16. Paragraph 7.1 provides an introduction of the scope of this part of the Code, while paragraph 7.2 of the Code requires councillors, when considering applications such as that before the committee on 16 November, to take account of different points of view. Paragraph 7.3 similarly requires councillors to ensure that parties are dealt with fairly and are seen to act fairly in such matters. Finally, paragraph 7.4 requires councillors to avoid any impropriety or the suspicion of impropriety which might lead to a legal challenge.
17. In this regard I made the following findings of fact:
· The evidence taken at interview from the committee clerk’s notes and the statements made by the Interim Head of Planning, the legal adviser and the committee clerk did not identify any examples of bias or pre-determination.
· The respondent played a small part in the questioning of those who spoke at the hearing.
· The respondent listened to the submissions made by the objectors and by the applicant’s representative and asked questions .
· All those who wished to contribute to the hearing had been given an opportunity to do so.
18. In terms of paragraph 7.2 of the Code, the respondent’s duty was to take account of different points of view. The Code does not require the respondent to accept the views expressed, merely to take account of them when finally arriving at a decision. The hearing lasted two hours and there were contributions from almost all councillors present. Accordingly, I concluded that the respondent had not breached paragraph 7.2 of the Code.
19. To constitute a breach of paragraph 7.3, there must be evidence that the respondent showed bias or pre-determination in his actions. His motion to approve the application was supported by his statement to the committee that, in comparing this proposed poultry farm to one near his own property, there were no issues. His statement at interview went further in that he did not consider the application was extraordinary. The respondent’s motion to approve the application was the first recorded point at which he had expressed a view either way on this application. To establish bias or pre-determination there must be evidence of a councillor having adopted a position for or against an application prior to all the relevant information being presented. In this case there is no evidence of such behaviour by the respondent. Accordingly, I did not consider that the respondent’s actions amounted to bias or pre-determination and therefore I concluded that his actions did not amount to a breach of paragraph 7.3 of the Code.
20. The terms of paragraph 7.4 are limited to circumstances where decisions might be legally challenged. The decision to approve the application was taken in accordance with the Council’s standing orders and a majority of councillors voted in favour of approving the application. There was no evidence that any action taken by the respondent could have been regarded as improper and therefore constituted the basis of a legal challenge to that decision. In the circumstances, I concluded that the respondent had not breached paragraph 7.4 of the Code.

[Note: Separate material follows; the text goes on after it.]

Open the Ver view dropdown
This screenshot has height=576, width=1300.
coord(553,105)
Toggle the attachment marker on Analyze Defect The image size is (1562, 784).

21. Finally, the complainers alleged that the respondent had breached paragraph 7.12 of the Code. This part of the Code deals with councillors who have either a financial or non-financial interest in a matter which is before them for determination. In cases where an interest is evident the councillors should declare such interest and withdraw from the meeting
22. In this case, it was alleged that the respondent had a personal agenda. Neither of the complainers who were interviewed could provide any evidence of an interest which would have required the respondent to declare it and withdraw. As there was no evidence of the respondent having had a declarable interest, I concluded that there had been no breach of paragraph 7.12 of the Code
23. Having considered the information that arose from my investigation, I concluded that, Councillor Tom Gray had not contravened the Councillors’ Code of Conduct.